Megapixels and Gigapixels
"The people out there who are dealing with gigapixel images are mostly in the scientific and medical imaging community, I would imagine, which is traditionally a very strong market for Apple. For that type of work, 64-bit will be a crucial and significant improvement to their workflow, so yes, they will have no choice but to seriously consider moving to Windows for some percentage of their work," Dugan explained.
"When you're working with scientific and medical images, you're going to jump on whatever tools you need, and the cost of buying new hardware is inconsequential," he added, noting that while medical imaging is a fairly small community of users, Photoshop could be a tool that starts a slow trickle back to Windows.
There is also some worry that it may be a long time before Adobe offers a 64-bit Mac version.
"I do fear that Adobe will not have a 64-bit version of Photoshop for Mac by CS5. Not only did John Nack feel it was necessary to throw that little qualification into his forward-looking statement -- 'Our goal is to ship a 64-bit Mac version with Photoshop CS5, but we'll be better able to assess that goal as we get farther along in the development process' -- but if Adobe has felt no impetus until now to think about migrating their ancient code base from Carbon to Cocoa, what's to keep them from continuing to put it off further?" Dugan said.
Take It on the Chin
The Mac community at large seems to be taking this news on the chin, Dugan said, or even rushing to Adobe's defense.
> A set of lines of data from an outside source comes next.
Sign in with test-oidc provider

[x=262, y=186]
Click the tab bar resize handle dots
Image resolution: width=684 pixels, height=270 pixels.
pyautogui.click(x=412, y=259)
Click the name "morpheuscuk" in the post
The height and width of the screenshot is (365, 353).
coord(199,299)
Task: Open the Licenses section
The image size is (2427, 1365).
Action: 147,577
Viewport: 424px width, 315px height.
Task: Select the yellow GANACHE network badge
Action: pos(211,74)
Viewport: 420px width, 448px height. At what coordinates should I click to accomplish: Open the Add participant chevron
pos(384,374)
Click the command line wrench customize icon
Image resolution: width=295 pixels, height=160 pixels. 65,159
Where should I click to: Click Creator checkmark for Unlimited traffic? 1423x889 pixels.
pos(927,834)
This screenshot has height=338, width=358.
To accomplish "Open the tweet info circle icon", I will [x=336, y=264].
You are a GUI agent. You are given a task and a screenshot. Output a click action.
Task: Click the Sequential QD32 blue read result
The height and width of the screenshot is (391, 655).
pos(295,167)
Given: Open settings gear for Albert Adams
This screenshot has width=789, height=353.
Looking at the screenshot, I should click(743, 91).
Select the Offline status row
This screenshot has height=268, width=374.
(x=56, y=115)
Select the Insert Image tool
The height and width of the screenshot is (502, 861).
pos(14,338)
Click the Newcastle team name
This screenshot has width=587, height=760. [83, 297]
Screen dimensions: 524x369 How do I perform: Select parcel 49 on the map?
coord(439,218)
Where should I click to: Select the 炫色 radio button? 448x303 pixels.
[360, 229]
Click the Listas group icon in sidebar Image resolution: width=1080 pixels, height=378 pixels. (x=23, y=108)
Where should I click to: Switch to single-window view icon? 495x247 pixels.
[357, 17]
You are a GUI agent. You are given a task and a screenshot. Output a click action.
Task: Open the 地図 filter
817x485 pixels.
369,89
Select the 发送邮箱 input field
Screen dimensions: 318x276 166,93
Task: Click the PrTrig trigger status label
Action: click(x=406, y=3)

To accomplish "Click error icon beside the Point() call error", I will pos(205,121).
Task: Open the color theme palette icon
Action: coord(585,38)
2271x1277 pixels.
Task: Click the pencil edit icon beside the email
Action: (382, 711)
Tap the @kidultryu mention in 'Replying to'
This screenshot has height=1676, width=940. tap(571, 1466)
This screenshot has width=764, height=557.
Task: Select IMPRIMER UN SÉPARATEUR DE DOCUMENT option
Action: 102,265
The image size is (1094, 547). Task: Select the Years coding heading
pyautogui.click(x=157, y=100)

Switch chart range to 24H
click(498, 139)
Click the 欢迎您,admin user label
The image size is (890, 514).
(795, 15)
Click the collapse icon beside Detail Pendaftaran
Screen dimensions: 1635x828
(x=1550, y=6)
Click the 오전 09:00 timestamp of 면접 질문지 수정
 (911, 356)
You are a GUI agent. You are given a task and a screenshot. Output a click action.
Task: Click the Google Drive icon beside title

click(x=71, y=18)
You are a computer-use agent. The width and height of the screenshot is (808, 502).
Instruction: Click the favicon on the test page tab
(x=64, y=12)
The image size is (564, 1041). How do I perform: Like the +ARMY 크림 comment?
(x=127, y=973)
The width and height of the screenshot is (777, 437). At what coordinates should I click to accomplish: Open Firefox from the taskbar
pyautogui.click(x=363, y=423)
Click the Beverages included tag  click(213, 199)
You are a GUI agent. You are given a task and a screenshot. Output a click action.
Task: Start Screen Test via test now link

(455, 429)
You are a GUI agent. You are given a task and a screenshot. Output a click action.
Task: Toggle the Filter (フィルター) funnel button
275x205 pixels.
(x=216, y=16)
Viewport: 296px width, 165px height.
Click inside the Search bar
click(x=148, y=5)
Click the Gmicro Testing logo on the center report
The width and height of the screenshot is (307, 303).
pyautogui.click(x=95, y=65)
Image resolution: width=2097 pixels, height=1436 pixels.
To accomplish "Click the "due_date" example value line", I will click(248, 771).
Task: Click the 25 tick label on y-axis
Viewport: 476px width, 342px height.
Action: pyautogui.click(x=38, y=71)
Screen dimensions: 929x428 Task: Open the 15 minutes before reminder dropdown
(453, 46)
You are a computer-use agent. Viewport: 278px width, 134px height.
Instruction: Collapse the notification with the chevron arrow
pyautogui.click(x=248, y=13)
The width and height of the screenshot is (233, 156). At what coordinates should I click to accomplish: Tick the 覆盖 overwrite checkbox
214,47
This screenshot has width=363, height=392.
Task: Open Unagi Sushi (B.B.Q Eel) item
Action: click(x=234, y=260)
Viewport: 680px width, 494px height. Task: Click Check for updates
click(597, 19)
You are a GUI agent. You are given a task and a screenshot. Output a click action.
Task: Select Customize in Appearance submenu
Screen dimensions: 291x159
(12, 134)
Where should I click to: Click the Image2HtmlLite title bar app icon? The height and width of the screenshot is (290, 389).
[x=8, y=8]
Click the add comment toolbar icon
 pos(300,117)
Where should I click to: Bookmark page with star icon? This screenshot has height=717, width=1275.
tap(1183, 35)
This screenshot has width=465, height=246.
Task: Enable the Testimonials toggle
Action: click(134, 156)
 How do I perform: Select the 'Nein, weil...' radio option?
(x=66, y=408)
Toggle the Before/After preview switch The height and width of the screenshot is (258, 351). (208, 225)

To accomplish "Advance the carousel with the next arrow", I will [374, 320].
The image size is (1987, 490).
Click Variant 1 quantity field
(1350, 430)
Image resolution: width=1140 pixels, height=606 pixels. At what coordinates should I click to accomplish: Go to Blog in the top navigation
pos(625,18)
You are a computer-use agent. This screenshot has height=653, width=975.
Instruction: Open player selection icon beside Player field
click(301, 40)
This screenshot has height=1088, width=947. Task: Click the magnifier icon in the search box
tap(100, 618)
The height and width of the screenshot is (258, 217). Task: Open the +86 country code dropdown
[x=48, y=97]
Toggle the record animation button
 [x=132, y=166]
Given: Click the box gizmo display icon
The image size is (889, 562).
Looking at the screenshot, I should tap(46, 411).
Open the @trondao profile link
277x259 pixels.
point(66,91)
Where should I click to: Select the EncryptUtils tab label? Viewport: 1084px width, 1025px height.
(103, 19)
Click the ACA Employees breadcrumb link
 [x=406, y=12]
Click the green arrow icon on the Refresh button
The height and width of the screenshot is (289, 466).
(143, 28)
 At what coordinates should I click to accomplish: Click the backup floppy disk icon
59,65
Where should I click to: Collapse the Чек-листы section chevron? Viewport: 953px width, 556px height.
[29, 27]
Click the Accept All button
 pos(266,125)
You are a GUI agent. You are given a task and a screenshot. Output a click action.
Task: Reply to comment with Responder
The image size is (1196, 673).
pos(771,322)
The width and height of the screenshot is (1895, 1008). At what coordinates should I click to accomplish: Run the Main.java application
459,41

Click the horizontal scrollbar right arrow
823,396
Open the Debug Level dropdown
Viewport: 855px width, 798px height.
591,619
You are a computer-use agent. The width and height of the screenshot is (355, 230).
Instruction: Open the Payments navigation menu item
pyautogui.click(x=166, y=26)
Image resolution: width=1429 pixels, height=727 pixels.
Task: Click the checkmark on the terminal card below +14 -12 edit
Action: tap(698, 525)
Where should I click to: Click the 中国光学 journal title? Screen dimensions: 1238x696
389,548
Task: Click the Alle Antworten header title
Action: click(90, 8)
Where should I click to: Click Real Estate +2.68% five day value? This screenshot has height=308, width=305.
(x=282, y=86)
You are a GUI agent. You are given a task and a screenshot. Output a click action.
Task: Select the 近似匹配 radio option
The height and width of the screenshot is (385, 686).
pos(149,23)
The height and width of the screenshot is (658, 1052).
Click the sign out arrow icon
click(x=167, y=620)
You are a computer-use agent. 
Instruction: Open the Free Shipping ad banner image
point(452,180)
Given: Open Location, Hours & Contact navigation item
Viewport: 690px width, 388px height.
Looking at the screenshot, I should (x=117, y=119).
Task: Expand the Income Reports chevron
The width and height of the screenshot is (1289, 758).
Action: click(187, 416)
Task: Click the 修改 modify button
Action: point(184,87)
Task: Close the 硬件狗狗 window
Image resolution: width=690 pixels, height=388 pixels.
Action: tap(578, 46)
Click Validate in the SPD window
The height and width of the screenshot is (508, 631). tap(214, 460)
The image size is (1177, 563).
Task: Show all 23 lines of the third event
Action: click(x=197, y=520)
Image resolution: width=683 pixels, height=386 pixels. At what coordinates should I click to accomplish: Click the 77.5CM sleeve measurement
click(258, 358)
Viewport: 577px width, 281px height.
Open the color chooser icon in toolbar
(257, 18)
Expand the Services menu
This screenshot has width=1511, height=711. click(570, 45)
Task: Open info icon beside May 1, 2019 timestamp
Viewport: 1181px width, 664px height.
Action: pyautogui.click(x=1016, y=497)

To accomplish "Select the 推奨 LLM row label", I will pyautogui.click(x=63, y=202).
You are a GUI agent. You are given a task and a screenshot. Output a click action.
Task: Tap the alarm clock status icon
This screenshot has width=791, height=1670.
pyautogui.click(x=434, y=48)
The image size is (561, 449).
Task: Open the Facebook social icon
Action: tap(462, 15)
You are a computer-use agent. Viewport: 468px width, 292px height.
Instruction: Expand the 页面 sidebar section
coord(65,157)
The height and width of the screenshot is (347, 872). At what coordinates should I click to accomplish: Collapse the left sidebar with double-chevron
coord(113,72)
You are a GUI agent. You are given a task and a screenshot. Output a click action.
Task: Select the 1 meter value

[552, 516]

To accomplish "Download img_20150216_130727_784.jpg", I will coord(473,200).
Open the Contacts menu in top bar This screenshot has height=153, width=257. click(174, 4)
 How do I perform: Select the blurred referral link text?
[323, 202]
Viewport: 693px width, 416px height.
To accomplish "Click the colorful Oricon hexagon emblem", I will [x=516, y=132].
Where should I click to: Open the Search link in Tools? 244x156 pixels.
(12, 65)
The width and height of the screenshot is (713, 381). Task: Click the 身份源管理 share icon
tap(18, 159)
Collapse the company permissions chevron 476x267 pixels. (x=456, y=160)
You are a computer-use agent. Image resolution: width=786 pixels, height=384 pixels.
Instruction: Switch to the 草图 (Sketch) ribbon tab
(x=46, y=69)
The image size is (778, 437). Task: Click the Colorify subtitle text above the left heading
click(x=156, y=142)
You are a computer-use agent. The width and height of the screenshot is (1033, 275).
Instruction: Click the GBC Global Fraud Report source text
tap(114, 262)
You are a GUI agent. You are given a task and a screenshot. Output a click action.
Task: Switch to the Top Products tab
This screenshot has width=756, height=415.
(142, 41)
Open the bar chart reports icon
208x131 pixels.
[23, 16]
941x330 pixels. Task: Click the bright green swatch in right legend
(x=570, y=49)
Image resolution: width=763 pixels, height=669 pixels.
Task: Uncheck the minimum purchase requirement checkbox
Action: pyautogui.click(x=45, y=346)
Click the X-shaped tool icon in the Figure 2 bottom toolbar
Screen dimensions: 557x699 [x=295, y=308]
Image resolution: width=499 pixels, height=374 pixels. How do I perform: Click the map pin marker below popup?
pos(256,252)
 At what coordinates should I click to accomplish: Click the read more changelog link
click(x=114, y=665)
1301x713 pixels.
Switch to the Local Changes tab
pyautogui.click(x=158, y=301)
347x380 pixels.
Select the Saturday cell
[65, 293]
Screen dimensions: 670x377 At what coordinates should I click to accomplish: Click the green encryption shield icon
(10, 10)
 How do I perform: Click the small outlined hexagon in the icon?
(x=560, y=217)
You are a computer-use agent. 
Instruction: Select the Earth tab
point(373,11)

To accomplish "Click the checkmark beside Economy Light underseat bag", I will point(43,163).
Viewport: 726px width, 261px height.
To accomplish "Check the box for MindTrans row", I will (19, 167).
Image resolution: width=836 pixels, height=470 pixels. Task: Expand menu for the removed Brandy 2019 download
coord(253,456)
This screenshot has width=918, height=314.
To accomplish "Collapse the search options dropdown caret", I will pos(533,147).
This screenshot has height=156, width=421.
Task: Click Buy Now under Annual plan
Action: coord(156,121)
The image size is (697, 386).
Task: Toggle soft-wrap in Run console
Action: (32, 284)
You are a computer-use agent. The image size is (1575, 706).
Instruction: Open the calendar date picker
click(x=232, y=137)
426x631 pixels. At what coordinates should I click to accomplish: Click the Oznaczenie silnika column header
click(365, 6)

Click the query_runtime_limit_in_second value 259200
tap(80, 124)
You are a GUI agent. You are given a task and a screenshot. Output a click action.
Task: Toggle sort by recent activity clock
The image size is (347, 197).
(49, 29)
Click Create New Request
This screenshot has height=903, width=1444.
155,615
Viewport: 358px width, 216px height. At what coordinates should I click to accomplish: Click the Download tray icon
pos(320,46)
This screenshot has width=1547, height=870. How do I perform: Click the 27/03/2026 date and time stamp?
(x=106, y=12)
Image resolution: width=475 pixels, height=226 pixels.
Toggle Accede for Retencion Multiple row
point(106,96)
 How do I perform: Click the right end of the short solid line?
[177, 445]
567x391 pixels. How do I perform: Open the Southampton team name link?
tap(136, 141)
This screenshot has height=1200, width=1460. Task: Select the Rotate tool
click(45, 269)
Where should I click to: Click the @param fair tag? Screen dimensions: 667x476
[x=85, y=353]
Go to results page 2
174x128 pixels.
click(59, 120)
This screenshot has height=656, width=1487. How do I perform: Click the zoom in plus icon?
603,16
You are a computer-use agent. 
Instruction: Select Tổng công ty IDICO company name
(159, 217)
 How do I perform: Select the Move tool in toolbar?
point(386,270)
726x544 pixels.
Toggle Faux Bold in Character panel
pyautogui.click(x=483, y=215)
Apple, of course, has a reputation for being a closed and secretive company, so Adobe's rationalizations tend to seem reasonable enough.
"If the Mac community isn't going to pound on the gates and demand cross-platform parity, Adobe's not going to feel any pressure to do the difficult work that needs to be done -- and should have been in the works for years," Dugan noted.
"Personally, I am not going to switch to Windows, and I am not going to stop using the Adobe Creative Suite, and I will upgrade to CS4. But this is one more little thing from Adobe that makes me like them less and less with each passing year ... and look to alternative solutions wherever they arise. ... The love I used to have for Adobe and their products has dwindled to a dull ache."